Records for the exercise:

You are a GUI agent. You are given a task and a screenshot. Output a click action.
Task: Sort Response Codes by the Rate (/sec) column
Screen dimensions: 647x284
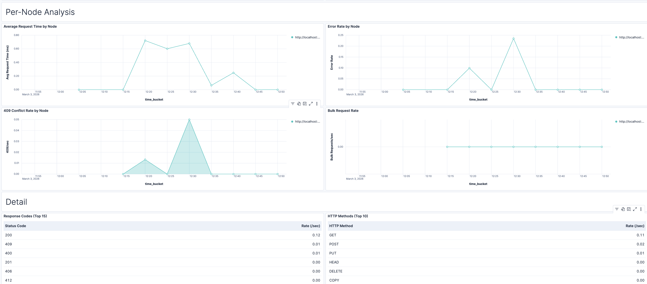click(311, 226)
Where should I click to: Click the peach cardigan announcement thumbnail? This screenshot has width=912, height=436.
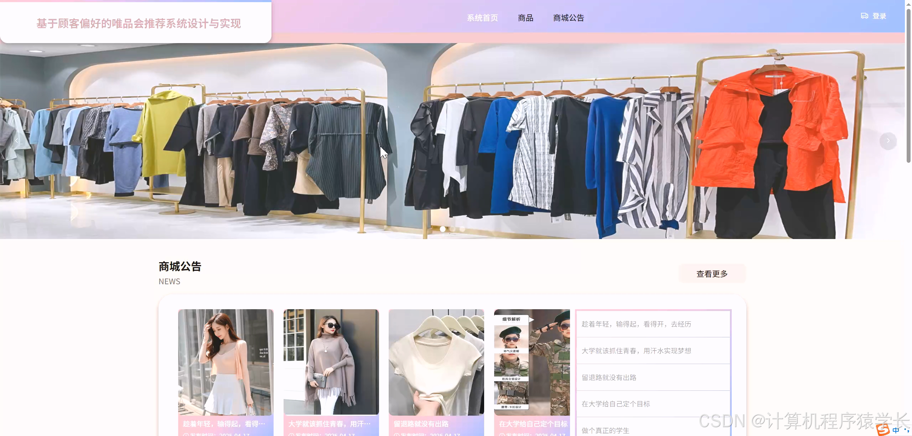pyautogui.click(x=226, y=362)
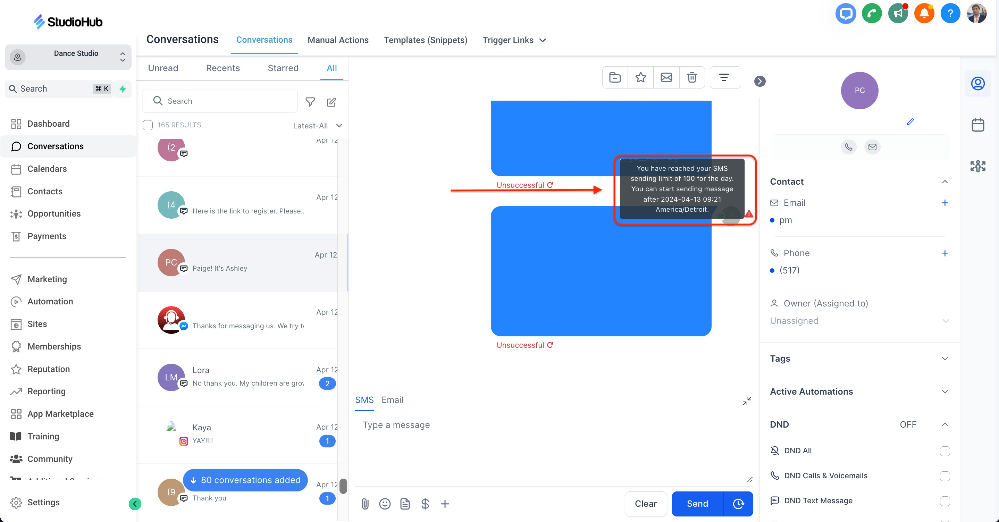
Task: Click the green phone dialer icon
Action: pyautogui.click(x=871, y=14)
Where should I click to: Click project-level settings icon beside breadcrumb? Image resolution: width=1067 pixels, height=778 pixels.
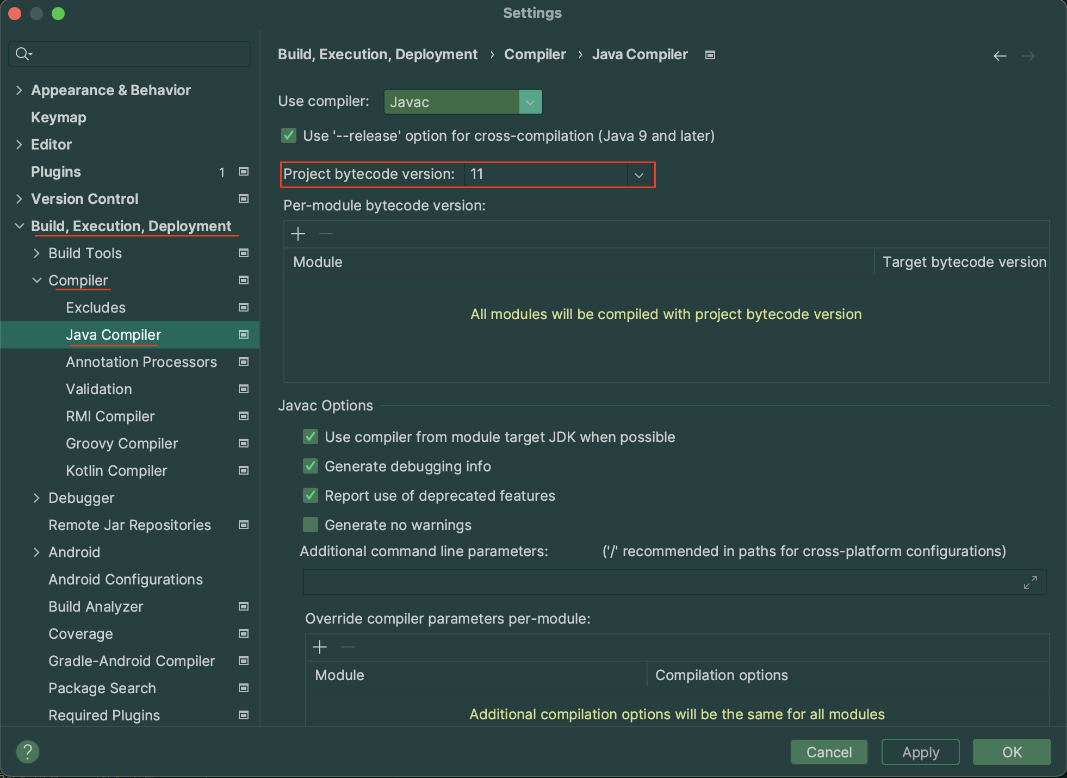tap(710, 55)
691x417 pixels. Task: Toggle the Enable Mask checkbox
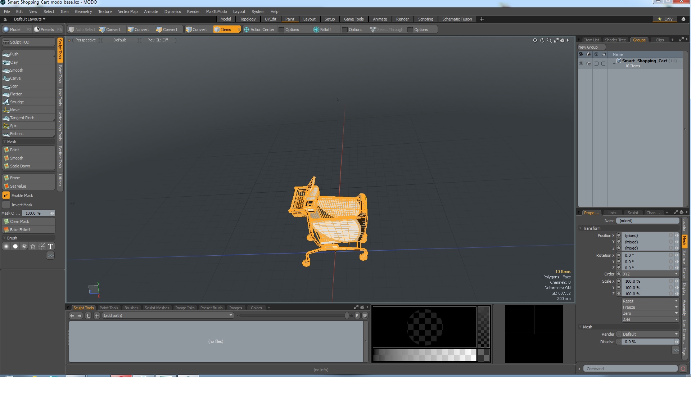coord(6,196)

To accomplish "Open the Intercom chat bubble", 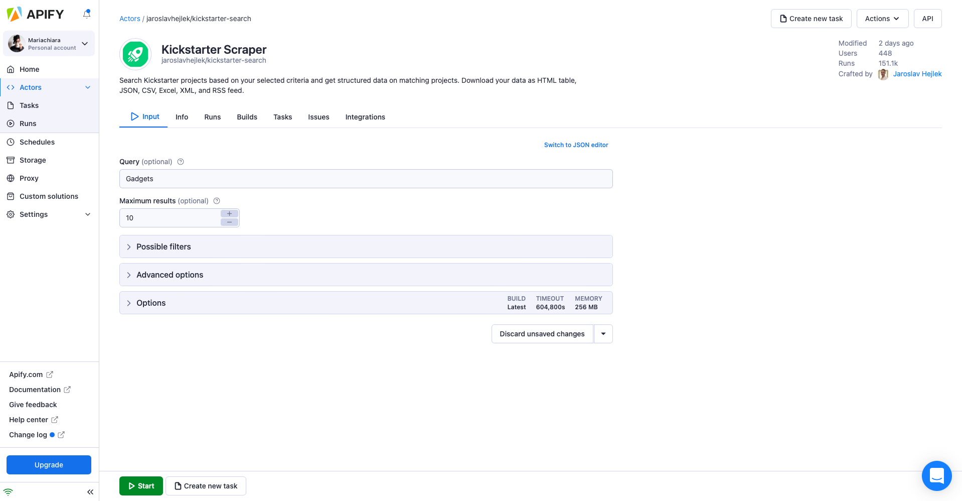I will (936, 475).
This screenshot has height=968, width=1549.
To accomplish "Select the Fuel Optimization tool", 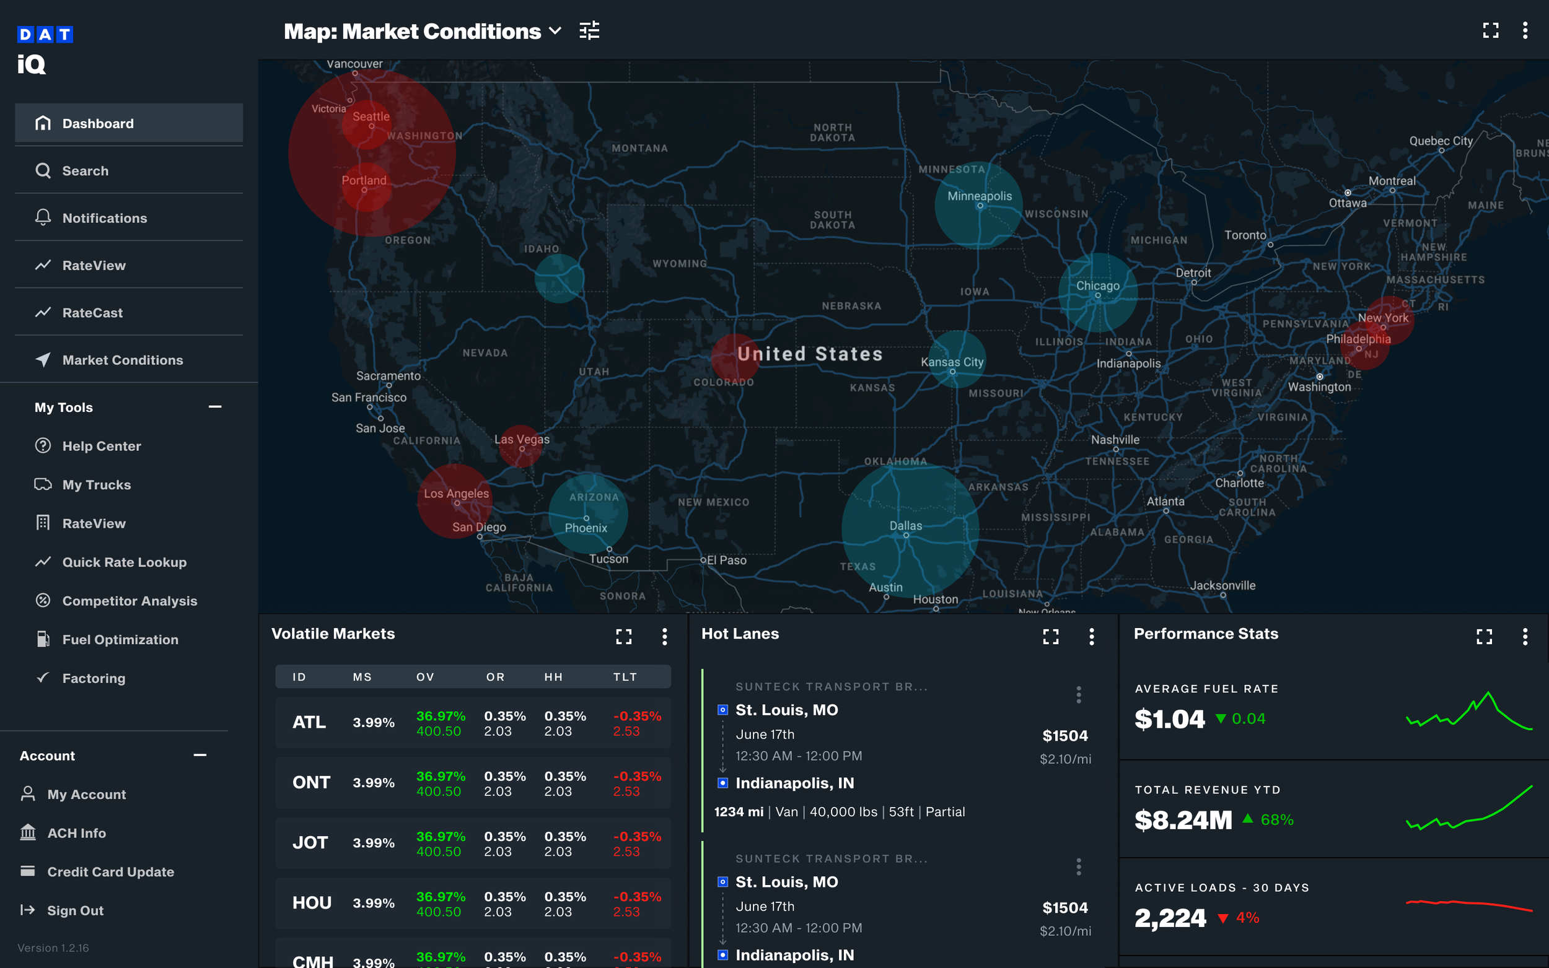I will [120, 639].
==
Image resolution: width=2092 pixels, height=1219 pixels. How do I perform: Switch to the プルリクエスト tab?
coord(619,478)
--
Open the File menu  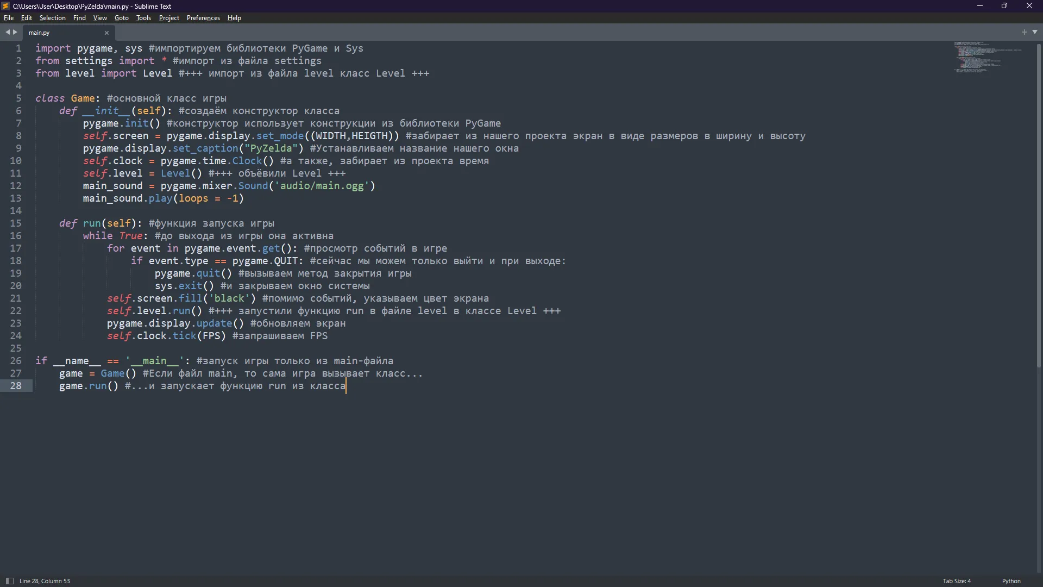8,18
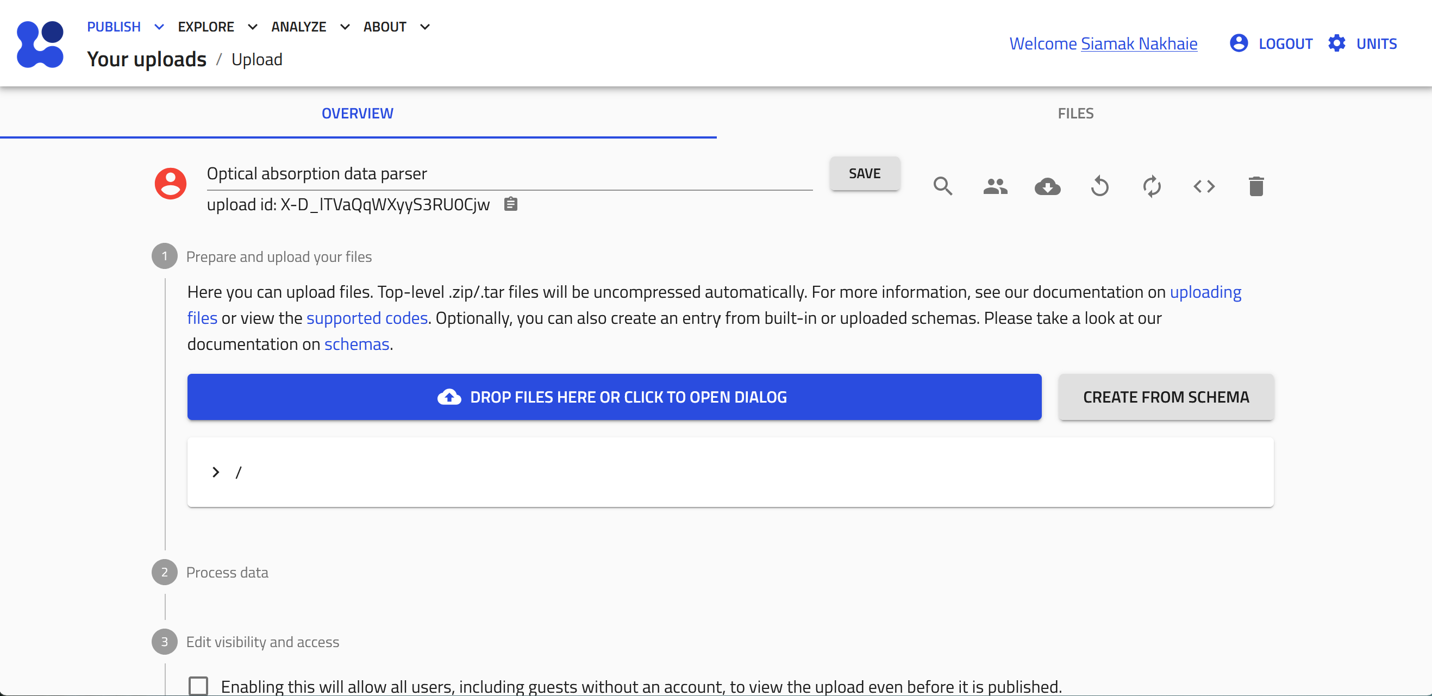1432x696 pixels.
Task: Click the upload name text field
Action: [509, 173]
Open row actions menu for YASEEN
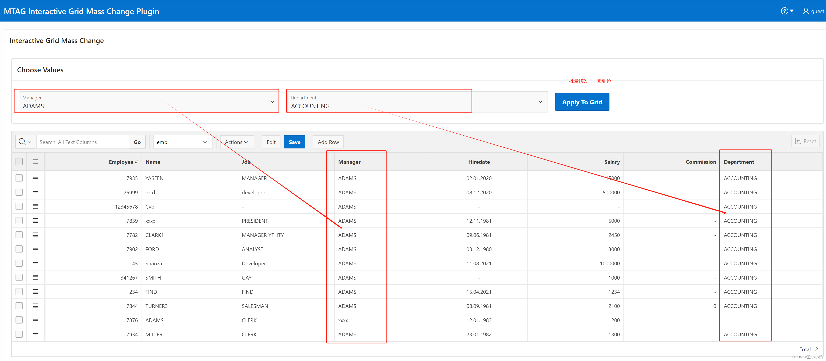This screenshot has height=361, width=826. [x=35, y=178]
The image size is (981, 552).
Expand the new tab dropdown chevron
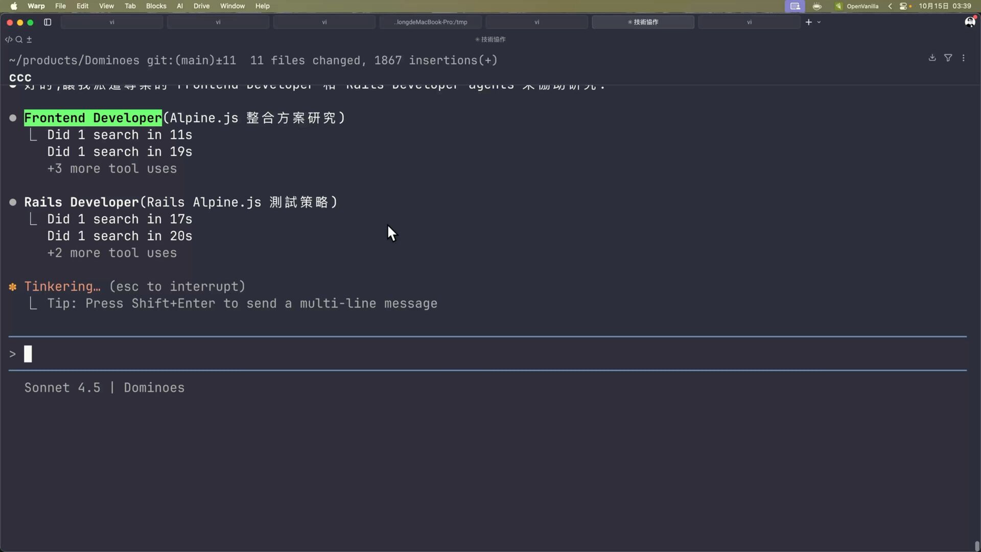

Required work: Using the entries above, give again exactly the lines from the line holding "The image size is (981, 552)." through the line holding "Expand the new tab dropdown chevron". Include both end lines and nothing else.

Exercise output:
The image size is (981, 552).
Expand the new tab dropdown chevron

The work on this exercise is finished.